- _Directions_: Considering every line below, count those with the word "icon" and give only the result.

Items listed in a dataset
--- --- ---

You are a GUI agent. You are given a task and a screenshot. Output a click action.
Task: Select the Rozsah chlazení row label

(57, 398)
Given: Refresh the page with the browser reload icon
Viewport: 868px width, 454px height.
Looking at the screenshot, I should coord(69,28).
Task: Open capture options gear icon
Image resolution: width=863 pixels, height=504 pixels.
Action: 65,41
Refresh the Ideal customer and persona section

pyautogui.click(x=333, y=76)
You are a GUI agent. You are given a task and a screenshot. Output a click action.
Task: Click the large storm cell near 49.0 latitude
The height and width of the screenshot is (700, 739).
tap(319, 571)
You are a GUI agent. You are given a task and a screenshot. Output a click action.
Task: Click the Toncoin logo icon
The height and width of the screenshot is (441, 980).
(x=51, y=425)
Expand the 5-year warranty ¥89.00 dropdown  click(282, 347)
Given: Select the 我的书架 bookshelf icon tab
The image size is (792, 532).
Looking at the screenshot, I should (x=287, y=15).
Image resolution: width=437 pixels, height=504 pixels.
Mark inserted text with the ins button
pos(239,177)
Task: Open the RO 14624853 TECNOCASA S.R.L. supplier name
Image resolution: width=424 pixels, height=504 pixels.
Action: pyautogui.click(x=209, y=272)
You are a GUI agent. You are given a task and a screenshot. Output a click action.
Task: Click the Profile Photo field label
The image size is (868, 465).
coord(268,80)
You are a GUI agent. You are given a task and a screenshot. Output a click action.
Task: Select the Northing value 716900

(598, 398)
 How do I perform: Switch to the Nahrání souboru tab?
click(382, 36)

--- --- ---

- _Exercise result_: 4